Well, its time to draw some conclusions.

The real contenders here are RAID 5 vs RAID 10, as the other RAID levels have big cons that exclude them from many servers (especially RAID 0, that is too prone to lose your data).

So, who is the winner between RAID 5 vs RAID 10? Obviously, it depends: sometime RAID 5 is faster than RAID 10, but many times we have the opposite picture. So, I generally like RAID 10 much more than RAID 5, as it wins many tests and give me added resilience against data loss.

However, there is a catch: RAID 10 costs you more disk space than RAID 5. While the former ask you not less than 50% of yours disks space, RAID 5 only want a fraction of your total disks space. For example, in a 16 x 1 TB disks systems, RAID 10 left you only ~8 TB, while RAID 5 give you a whopping ~15 TB. So, with increasing number of disks, RAID 5 is in a better light.
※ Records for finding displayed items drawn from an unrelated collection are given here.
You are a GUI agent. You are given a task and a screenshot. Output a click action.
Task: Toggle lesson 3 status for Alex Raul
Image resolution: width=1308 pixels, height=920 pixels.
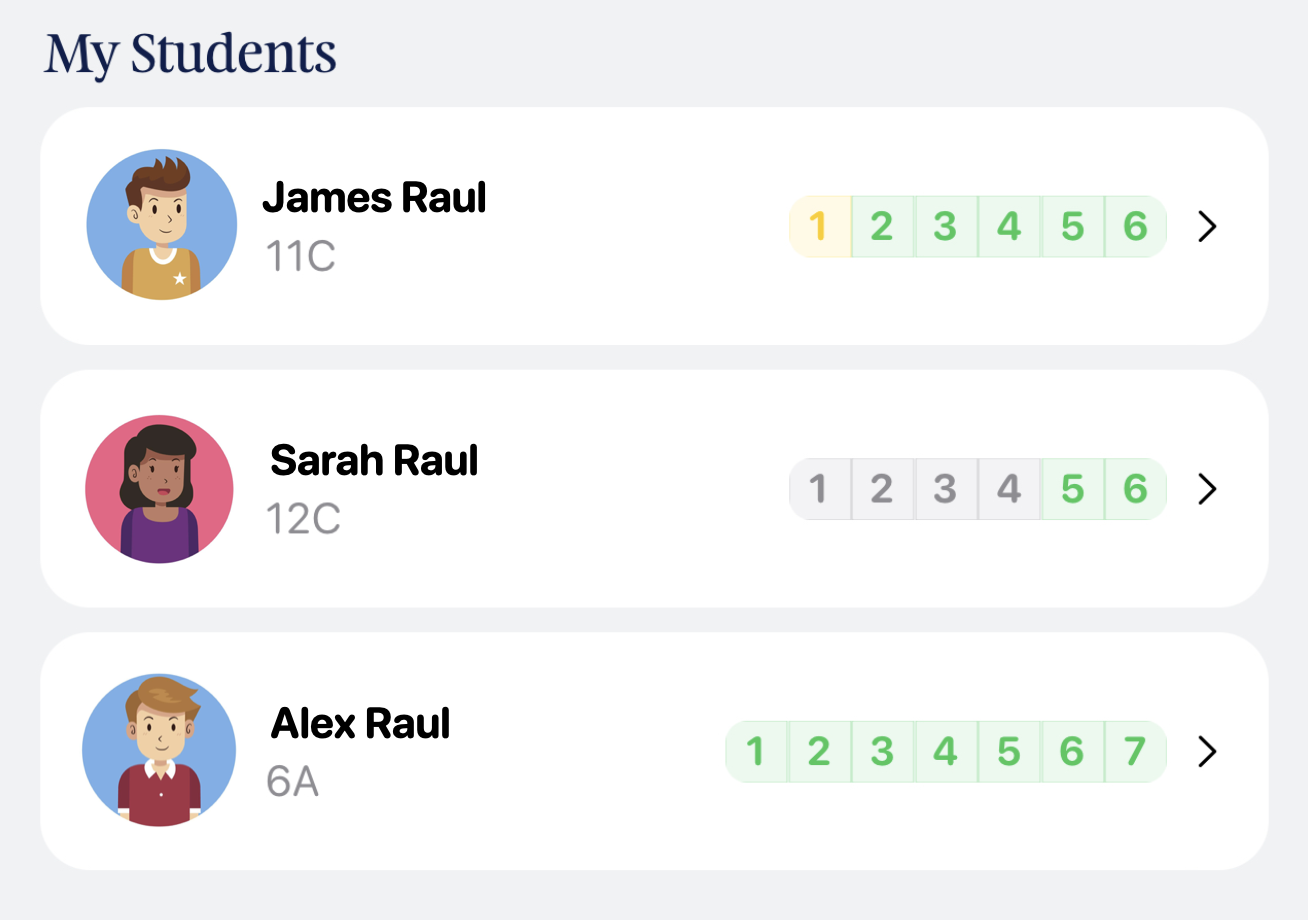pos(882,751)
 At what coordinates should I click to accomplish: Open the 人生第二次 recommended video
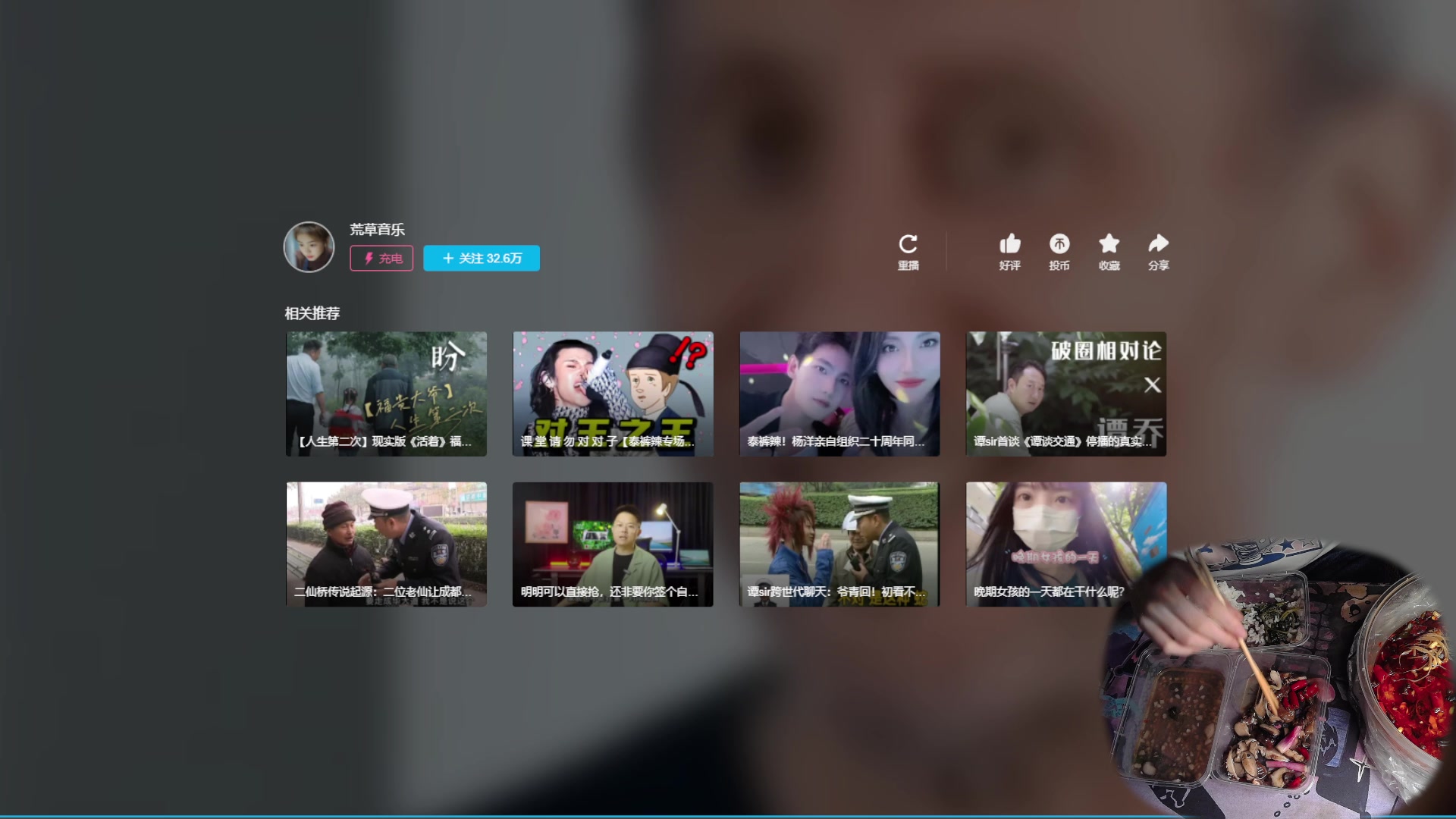386,394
Nevertheless, if the lost space is not a problem for you, I warmly recommended you to run your software-based RAID array in a RAID 10 layout, as the added performances are a very healthy addition. From a performance standpoint, to be really competitive RAID 5 need to be paired to high-end dedicated hardware controller with plenty of cache memory: in this case, the controller's cache subsystem can effectively mask the latency involved in the read-modify-write behavior and can also try to fuse multiple, small adjacent write requests to one single and bigger write transaction.

 

To recap.... use RAID 10 when:

  • it is not a problem to lose 50% of total disks space

  • you need the added performances guaranteed by this layout

  • you use a software-based RAID implementation

 

Instead, you can use RAID 5 when:

  • you have an high-end hardware-based RAID controller with on-board cache memory

  • you can not afford to lose 50% of total disks space

  • you don't have to run an heavy, transactional database on the RAID 5 array

 

So, in the end, for the very common 4 disks, software-based RAID setup I recommended you to use a RAID 10 layout.